Veja, abaixo, alguns detalhes sobre a doação de órgãos e como ela funciona no Brasil:
1) Quem pode doar?
Apenas pessoas que tiveram morte cerebral (encefálica) podem doar órgãos sólidos. Já a córnea pode ser doada por qualquer pessoa, independentemente de como foi a morte. Nesse caso, o coração não precisa estar batendo. Para doar a medula, por outro lado, o doador precisa estar vivo.
A pessoa também pode ser doadora após a morte mesmo que tenha tido doenças como diabetes, hipertensão, doença de Chagas e hepatites B e C. Nesses casos, a saúde do órgão é avaliada antes de a doação ser feita (como acontece quando o paciente falecido não tinha essas doenças).
No caso das hepatites B e C, por exemplo, a doação pode ser feita para um paciente que já tem a doença. Até o fígado pode ser doado, desde que esteja em boas condições.
2) Existe algo que impeça alguém de doar um órgão?
Existem poucos impedimentos para ser doador após a morte, segundo Gustavo Ferreira: HIV, câncer e infecção severa no órgão que vai ser doado são alguns deles. No caso do HIV, o transplante não pode ser feito mesmo que as duas pessoas tenham o vírus.
3) Quais órgãos podem ser doados?
- Coração
- Fígado (pode ser doado em vida)
- Intestino
- Pâncreas
- Pulmão
- Rim (pode ser doado em vida)
- Córnea (tecido)
- Multivisceral (estômago, intestino e outros órgãos são retirados em um único bloco)
- Medula* (*só pode ser doada em vida; procedimento é de baixo risco)

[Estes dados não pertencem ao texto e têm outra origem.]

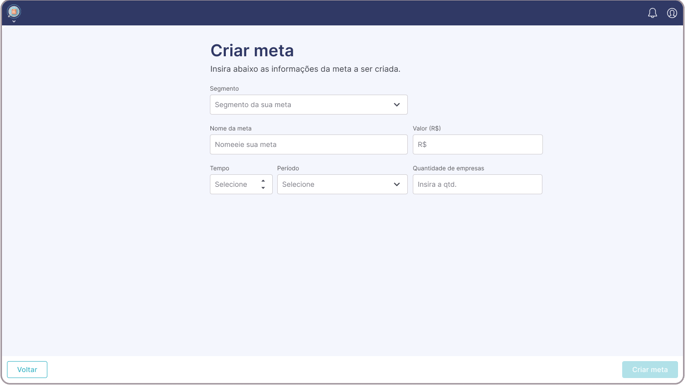
Task: Click into the Valor (R$) field
Action: pos(477,145)
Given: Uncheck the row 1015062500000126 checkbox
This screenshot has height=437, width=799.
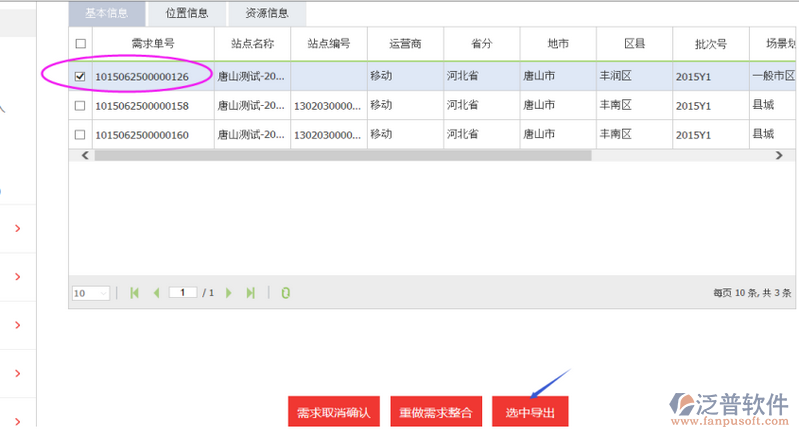Looking at the screenshot, I should click(x=81, y=76).
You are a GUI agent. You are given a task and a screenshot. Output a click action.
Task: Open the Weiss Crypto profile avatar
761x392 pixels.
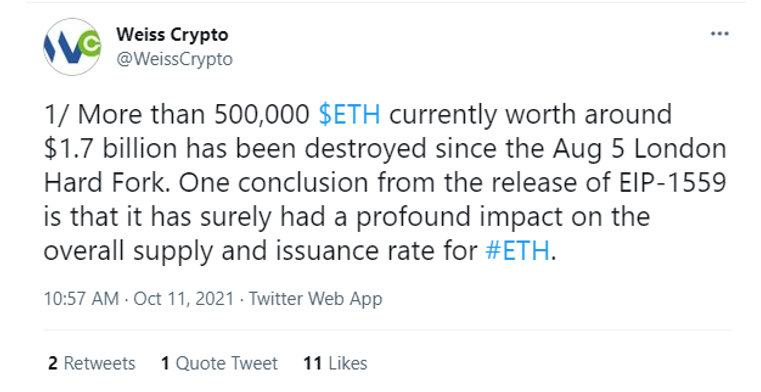click(x=72, y=47)
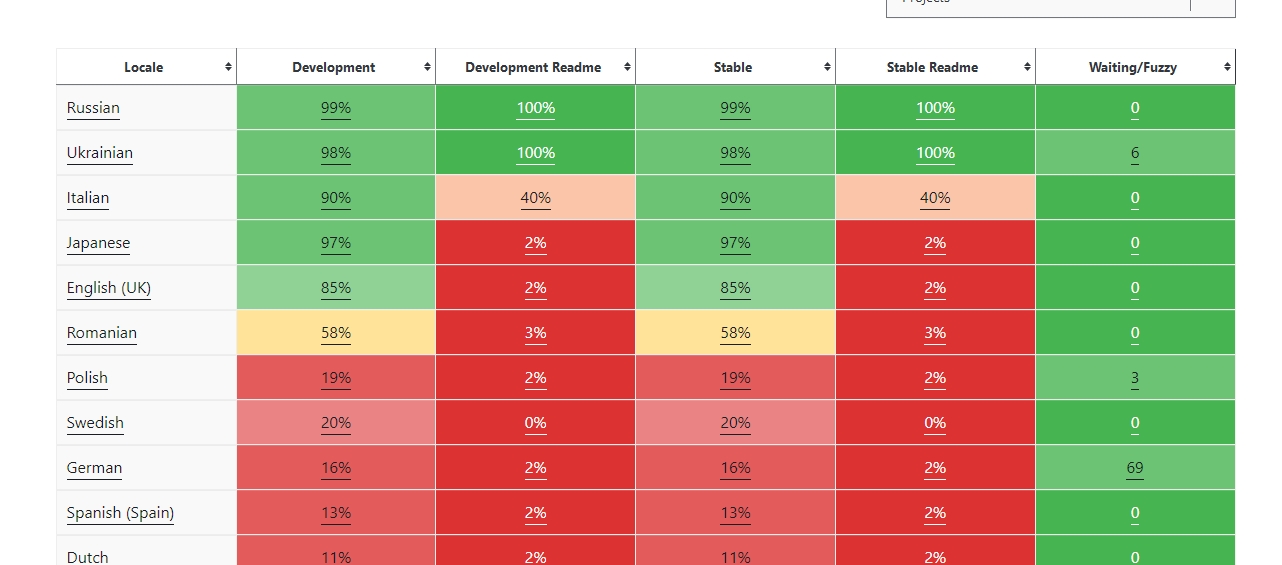The width and height of the screenshot is (1282, 565).
Task: Click the Stable Readme column header label
Action: click(x=932, y=67)
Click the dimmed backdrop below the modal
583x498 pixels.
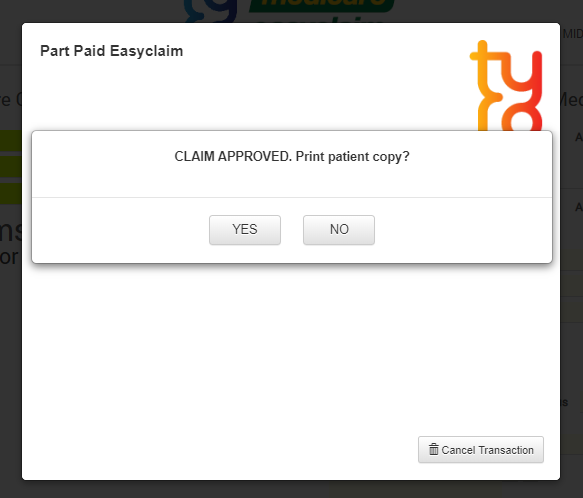point(292,489)
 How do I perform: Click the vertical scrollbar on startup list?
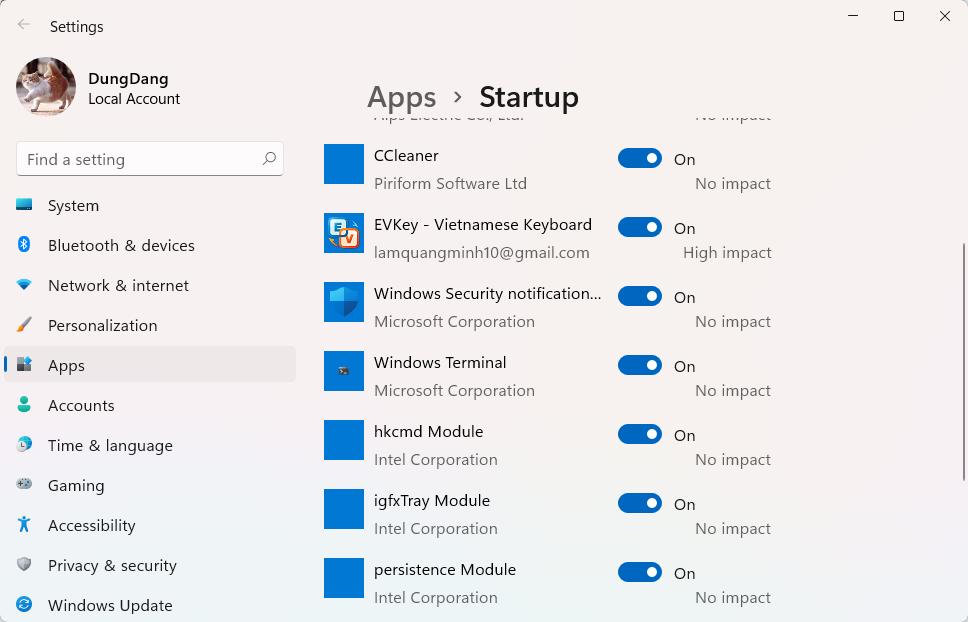[x=964, y=362]
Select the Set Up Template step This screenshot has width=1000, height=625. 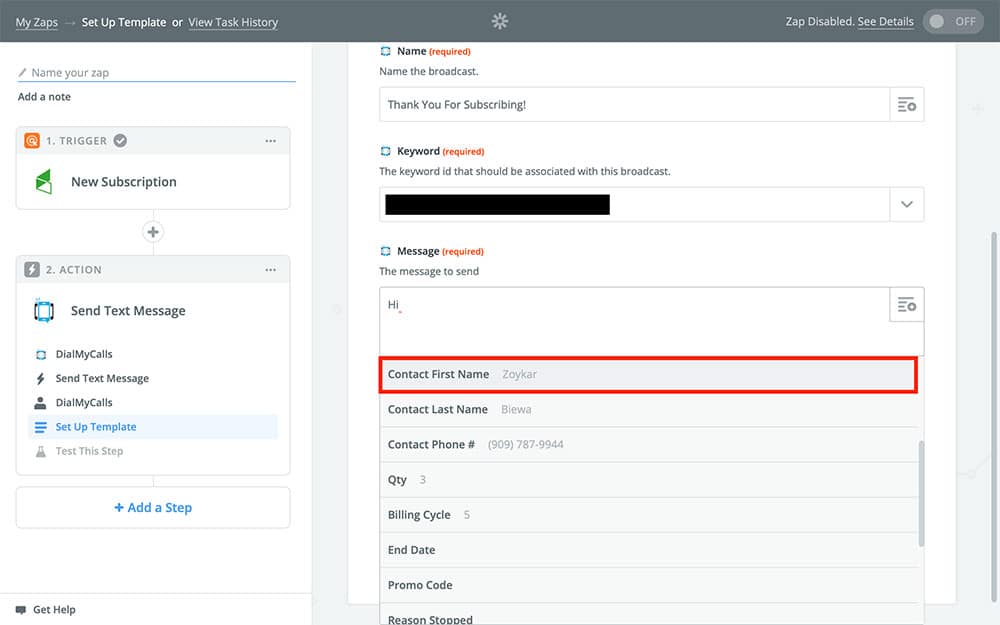96,427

Cada órgão tem um tempo máximo diferente para ser retirado e doado a um receptor: esse tempo é chamado de tempo de isquemia fria. Para coração e pulmão, por exemplo, o prazo é de 6 a 8 horas. Para o fígado, de até 12 horas. Para o rim, 24 horas.
Segundo os especialistas, o órgão mais difícil de encontrar é o pulmão – porque depende de fatores adicionais, como o tamanho do doador e do receptor, que precisam ser compatíveis. O coração tem o mesmo problema. Já o transplante de intestino, apesar de já ter sido feito no país, ainda é inicial.
4) Como ser doador?
No Brasil, a doação de órgãos depende da decisão da família. Por isso, é importante que, em vida, a pessoa converse com os familiares e esclareça a sua decisão.
Existem duas formas de se declarar doador: a carteira de identidade e a autorização eletrônica para doação de órgãos. As declarações incluem a pessoa no cadastro de doadores e, com isso, a equipe médica consegue saber que se trata de um doador e conversar com a família.